-- START OF Data extract --

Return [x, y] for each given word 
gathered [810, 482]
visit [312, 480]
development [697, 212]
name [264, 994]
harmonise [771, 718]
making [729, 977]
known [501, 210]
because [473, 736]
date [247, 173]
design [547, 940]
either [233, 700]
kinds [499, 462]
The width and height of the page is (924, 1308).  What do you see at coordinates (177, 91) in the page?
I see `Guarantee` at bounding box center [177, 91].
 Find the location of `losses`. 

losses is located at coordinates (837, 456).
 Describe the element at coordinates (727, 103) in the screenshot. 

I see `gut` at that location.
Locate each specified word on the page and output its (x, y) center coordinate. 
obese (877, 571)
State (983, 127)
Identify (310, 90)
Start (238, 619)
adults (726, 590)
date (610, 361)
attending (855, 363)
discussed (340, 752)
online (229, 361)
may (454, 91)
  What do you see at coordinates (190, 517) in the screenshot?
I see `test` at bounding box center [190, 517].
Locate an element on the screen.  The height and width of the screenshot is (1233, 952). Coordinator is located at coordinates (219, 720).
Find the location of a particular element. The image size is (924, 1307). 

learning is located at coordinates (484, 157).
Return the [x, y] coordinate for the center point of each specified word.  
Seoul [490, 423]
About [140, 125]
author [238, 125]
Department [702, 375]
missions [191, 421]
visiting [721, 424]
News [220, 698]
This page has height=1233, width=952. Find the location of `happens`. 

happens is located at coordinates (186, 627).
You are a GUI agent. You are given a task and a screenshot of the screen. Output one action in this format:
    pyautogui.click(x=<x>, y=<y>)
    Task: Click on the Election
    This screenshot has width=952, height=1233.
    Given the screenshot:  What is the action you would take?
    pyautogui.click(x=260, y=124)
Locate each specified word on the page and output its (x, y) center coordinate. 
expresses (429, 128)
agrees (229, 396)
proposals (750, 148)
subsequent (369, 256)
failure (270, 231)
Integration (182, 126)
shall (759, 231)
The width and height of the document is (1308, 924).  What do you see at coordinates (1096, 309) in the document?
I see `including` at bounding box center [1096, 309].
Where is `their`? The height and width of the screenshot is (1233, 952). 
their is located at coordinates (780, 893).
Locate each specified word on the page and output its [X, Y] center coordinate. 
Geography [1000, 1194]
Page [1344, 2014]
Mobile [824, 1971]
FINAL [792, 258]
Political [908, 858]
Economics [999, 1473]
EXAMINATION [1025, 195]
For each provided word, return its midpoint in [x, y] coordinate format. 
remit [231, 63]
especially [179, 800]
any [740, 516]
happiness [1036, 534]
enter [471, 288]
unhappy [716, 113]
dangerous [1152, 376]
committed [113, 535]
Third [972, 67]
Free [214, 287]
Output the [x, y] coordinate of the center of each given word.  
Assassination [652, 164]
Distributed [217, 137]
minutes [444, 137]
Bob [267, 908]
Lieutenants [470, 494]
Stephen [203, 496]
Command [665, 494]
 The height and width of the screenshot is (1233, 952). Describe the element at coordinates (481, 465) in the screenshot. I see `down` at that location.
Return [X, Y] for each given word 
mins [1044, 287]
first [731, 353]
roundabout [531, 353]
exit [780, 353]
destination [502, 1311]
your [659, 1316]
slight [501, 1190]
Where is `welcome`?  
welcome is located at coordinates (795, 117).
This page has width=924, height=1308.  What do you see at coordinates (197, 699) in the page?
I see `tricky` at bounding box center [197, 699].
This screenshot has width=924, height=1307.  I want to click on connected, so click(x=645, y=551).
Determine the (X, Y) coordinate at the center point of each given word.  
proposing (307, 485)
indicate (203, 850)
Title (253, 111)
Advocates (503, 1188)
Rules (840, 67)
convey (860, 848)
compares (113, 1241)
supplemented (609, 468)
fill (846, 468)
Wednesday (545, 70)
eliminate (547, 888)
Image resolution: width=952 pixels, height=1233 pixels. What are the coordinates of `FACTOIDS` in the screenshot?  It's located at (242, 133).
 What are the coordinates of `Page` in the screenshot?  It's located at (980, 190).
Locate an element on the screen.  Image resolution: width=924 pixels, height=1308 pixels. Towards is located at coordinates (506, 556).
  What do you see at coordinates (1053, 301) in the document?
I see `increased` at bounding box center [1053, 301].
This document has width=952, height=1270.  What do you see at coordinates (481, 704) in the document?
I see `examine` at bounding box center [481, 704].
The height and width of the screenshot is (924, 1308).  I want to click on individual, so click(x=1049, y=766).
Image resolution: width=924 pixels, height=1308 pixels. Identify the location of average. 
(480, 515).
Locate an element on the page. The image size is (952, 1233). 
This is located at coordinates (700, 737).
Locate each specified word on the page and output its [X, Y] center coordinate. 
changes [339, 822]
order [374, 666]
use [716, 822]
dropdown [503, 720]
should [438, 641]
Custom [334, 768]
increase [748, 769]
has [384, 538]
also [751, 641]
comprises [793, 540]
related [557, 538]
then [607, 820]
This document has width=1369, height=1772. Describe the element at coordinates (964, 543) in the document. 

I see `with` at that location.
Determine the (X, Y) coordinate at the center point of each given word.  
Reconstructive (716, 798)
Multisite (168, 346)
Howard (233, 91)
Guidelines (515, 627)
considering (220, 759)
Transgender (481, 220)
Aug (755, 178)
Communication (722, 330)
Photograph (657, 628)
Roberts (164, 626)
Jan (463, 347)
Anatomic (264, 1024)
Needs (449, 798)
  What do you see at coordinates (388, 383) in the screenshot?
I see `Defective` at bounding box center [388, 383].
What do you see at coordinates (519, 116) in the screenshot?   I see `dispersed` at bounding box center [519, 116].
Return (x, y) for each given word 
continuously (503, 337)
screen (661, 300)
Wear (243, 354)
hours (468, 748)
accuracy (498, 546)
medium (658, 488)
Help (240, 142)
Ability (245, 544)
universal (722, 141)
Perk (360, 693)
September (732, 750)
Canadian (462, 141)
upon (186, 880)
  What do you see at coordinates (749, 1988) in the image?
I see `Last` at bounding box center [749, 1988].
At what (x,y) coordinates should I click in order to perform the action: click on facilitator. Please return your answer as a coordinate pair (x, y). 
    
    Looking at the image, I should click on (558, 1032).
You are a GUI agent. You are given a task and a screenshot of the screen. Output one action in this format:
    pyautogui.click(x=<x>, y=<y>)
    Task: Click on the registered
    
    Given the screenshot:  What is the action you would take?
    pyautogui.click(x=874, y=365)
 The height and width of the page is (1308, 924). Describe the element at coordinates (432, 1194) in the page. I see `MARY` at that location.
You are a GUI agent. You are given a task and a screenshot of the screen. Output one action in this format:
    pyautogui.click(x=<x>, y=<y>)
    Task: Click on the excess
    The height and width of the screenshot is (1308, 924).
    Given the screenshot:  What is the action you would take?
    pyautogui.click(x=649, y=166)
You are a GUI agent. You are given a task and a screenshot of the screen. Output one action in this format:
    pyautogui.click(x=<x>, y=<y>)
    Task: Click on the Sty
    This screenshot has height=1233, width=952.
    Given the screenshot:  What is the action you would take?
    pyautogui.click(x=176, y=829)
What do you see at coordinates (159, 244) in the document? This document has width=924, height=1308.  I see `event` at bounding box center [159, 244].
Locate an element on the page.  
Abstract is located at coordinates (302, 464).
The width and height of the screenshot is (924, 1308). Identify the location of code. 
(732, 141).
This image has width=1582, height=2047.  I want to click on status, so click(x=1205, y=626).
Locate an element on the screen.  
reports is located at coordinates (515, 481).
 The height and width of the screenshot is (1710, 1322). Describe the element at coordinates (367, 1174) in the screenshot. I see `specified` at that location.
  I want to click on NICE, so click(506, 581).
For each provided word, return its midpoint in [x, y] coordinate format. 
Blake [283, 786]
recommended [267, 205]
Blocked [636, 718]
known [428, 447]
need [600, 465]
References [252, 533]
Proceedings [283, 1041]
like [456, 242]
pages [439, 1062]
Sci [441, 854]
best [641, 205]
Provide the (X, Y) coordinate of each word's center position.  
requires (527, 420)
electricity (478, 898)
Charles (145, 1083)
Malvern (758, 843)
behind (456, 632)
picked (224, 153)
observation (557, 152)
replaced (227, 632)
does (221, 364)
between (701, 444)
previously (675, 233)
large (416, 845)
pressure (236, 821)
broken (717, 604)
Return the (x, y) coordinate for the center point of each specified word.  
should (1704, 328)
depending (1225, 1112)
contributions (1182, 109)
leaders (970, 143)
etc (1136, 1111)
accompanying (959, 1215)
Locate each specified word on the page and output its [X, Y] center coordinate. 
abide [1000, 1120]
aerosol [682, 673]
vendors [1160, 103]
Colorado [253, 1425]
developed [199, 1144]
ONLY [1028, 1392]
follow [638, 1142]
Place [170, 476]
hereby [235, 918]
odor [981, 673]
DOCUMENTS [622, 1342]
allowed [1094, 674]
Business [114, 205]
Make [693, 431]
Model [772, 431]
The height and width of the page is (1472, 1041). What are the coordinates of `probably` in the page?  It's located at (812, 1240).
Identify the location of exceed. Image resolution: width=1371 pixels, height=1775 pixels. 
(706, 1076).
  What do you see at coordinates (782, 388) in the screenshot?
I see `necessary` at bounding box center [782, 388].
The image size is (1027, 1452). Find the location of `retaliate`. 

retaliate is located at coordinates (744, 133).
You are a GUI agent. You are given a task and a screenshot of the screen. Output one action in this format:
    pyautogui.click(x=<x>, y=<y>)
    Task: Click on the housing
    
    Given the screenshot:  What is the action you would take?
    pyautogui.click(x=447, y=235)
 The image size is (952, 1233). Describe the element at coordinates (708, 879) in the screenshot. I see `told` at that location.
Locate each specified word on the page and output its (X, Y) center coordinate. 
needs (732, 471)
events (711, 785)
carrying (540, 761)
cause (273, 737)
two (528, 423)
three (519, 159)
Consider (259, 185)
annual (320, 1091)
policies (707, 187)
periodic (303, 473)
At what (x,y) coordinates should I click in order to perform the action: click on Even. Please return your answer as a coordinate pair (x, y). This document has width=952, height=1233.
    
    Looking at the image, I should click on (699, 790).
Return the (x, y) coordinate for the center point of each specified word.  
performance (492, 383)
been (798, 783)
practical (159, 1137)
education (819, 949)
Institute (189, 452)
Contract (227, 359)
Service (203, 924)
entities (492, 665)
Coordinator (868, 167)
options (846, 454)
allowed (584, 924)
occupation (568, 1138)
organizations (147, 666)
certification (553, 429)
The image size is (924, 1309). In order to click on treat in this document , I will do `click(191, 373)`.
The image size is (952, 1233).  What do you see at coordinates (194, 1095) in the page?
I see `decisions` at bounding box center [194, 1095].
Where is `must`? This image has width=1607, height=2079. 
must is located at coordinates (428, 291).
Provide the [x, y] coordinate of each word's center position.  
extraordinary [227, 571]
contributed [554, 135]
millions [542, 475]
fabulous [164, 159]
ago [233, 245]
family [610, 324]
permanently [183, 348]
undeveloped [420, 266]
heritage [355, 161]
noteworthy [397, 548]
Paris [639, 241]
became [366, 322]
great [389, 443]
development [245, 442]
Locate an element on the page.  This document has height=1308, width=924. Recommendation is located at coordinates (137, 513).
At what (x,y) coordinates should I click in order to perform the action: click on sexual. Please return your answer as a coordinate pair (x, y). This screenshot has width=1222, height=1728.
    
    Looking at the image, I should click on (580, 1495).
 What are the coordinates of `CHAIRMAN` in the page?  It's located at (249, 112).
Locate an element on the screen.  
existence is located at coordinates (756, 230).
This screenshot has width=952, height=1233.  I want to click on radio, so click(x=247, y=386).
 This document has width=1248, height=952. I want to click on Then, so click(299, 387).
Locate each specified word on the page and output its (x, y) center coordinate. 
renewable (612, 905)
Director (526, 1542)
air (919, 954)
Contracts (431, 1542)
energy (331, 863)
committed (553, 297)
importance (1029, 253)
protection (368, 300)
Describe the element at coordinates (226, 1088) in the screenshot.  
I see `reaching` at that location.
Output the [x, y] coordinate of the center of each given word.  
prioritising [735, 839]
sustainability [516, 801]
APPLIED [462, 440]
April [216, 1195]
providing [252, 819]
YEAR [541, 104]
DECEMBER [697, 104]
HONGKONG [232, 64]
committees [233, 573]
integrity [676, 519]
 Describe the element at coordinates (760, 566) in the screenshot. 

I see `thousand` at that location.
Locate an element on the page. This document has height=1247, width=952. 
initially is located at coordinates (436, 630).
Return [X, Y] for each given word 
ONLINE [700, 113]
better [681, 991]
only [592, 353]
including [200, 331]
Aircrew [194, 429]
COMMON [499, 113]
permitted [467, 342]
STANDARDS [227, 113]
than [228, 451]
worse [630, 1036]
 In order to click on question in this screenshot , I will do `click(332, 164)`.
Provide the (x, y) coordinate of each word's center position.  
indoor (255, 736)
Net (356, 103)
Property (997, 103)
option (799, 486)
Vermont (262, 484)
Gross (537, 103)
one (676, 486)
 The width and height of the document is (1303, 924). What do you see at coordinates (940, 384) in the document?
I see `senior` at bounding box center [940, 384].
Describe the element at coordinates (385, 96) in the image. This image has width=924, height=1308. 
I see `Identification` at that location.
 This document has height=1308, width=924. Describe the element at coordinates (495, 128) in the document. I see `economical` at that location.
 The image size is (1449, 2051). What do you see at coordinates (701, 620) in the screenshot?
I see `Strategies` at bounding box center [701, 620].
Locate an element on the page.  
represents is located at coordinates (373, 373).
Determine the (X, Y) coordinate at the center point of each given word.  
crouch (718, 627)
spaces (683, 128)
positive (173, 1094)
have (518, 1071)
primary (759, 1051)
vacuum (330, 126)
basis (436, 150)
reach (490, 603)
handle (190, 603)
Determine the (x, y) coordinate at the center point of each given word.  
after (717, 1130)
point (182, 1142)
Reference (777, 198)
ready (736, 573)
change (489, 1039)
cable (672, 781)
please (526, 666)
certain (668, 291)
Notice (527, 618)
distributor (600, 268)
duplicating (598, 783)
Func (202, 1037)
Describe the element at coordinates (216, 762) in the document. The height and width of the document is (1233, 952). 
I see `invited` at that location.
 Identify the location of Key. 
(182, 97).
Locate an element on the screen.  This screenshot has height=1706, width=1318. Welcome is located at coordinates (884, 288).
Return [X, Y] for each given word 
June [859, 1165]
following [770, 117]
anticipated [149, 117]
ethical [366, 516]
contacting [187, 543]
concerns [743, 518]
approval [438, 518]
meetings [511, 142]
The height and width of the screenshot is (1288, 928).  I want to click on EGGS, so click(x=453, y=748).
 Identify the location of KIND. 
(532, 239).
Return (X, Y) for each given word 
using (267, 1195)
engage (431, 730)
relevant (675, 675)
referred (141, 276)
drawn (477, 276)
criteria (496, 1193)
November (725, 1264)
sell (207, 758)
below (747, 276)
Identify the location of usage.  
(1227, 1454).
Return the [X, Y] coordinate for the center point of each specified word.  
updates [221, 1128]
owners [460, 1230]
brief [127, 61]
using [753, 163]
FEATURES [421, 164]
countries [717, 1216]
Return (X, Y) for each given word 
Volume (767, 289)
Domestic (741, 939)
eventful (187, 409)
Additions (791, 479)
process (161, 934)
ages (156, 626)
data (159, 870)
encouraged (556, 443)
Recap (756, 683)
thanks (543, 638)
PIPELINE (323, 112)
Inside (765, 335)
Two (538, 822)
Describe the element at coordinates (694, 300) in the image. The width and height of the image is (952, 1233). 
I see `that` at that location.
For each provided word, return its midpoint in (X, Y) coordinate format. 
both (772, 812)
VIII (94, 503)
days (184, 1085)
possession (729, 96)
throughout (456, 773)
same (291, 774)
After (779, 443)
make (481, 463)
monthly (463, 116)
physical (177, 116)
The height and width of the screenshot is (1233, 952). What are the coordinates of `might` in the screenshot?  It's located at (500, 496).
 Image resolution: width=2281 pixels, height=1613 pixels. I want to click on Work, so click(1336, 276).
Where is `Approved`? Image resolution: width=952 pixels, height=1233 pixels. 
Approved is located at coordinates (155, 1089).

-- END OF Data extract --

**Task statement:** Retype the records exactly, starting with the line that contains "online (229, 361)" and continuing through the line that contains "About [140, 125]".

**Expected output:**
online (229, 361)
may (454, 91)
  What do you see at coordinates (190, 517) in the screenshot?
I see `test` at bounding box center [190, 517].
Locate an element on the screen.  The height and width of the screenshot is (1233, 952). Coordinator is located at coordinates (219, 720).
Find the location of a particular element. The image size is (924, 1307). 

learning is located at coordinates (484, 157).
Return the [x, y] coordinate for the center point of each specified word.  
Seoul [490, 423]
About [140, 125]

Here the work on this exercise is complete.